--- Provided passage ---

An end-to-end (E2E) Machine Learning (ML) pipeline consists of three general stages:
These stages are generally computationally expensive, which impacts the performance and effectiveness of the resulting ML pipeline. The goal of this project is to accelerate the performance of an E2E ML pipeline using Intel’s oneAPI AI Analytics Toolkit and compare its performance against a baseline pandas implementation.
In evaluating the ETL stage (the most time-consuming stage in the pipeline), we showed that all three Modin backends (Ray, Dask, and Omnisci) performed better than the baseline serial pandas library, with Modin-Dask the best performing (~5x speedup). This experiment verified that the Modin libraries can efficiently make use of all available CPU cores to process data in parallel, thus allowing Modin to support the pandas API efficiently. Modin Dask also performed the best since it supports more of the pandas API as compared to the Modin Ray and OmniSci, thus minimizing the need for operations to be defaulted to its original pandas implementations. Modin’s fine-grained control over partitioning allows it to support various pandas operations that are otherwise very challenging to parallelize.

---

The tasks:
**A)** Answer these questions from the ML pipeline passage, one line each:
(i) What baseline does the project compare its performance against?
(ii) Which stage of the pipeline is the most time-consuming?
(iii) Which Modin backend performed best, and about what speedup did it reach?
**B)** Reproduce word for word the portion of the ML pipeline passage between "An end-to-end (E2E)" and "baseline pandas implementation.", inclusive.
The lines that come next have nothing to do with the ML pipeline passage.

--- Provided records ---

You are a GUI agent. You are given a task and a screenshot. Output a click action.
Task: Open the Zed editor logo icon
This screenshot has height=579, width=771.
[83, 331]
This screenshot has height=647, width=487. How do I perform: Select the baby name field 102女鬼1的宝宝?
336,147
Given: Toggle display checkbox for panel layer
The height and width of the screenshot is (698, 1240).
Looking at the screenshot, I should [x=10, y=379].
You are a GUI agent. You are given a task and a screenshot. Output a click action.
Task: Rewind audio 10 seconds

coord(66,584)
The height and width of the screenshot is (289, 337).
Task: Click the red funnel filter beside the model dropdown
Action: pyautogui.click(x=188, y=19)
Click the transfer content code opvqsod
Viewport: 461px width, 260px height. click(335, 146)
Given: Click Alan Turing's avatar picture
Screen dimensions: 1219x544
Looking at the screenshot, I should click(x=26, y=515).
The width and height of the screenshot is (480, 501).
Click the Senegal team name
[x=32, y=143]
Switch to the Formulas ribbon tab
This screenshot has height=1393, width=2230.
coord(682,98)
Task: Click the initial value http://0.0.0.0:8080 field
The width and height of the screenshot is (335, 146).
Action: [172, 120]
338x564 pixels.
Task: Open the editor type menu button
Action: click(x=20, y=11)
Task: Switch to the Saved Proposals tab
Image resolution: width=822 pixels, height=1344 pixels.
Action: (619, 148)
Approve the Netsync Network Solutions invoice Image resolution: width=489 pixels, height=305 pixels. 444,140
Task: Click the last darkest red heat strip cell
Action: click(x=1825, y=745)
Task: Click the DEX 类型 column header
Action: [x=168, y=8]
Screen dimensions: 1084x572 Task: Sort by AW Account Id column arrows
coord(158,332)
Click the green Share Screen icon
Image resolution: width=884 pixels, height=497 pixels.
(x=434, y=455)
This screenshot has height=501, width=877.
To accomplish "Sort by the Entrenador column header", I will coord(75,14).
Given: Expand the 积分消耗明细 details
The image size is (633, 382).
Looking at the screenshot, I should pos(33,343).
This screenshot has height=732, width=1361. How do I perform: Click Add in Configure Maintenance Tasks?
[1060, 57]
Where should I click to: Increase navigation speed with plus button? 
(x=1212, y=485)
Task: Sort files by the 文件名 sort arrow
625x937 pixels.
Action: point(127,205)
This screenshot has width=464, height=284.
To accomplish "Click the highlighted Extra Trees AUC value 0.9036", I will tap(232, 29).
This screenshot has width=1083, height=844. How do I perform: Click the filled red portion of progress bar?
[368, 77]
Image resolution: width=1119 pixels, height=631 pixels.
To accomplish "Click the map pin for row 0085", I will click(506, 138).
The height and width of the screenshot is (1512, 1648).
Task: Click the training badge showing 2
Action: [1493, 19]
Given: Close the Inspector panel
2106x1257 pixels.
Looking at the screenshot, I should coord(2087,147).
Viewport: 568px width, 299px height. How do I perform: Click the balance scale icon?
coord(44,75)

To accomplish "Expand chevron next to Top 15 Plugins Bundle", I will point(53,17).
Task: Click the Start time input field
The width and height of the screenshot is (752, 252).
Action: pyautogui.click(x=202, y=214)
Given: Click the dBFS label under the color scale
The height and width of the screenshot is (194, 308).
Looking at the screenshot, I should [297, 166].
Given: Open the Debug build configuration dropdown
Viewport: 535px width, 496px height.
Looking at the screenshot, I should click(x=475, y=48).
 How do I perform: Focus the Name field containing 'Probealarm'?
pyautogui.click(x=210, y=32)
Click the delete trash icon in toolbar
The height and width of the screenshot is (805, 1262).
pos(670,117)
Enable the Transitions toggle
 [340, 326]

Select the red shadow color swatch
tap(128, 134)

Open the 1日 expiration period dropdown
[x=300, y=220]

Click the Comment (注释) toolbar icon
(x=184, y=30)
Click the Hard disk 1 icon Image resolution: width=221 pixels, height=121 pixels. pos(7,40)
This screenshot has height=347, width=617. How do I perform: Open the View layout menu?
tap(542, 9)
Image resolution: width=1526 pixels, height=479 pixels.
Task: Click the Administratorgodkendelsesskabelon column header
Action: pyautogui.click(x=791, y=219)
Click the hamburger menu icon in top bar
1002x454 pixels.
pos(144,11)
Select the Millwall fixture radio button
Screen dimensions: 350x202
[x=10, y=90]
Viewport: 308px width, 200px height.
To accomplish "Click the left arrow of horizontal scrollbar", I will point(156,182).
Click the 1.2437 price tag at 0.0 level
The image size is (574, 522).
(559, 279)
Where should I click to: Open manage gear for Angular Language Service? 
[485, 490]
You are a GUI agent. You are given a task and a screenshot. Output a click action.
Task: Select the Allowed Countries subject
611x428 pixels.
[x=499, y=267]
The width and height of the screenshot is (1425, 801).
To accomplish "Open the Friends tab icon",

---

Answers to the exercises:
**A)**
(i) A baseline pandas implementation.
(ii) The ETL stage.
(iii) Modin-Dask, with about a 5x speedup.

**B)**
An end-to-end (E2E) Machine Learning (ML) pipeline consists of three general stages:
These stages are generally computationally expensive, which impacts the performance and effectiveness of the resulting ML pipeline. The goal of this project is to accelerate the performance of an E2E ML pipeline using Intel’s oneAPI AI Analytics Toolkit and compare its performance against a baseline pandas implementation.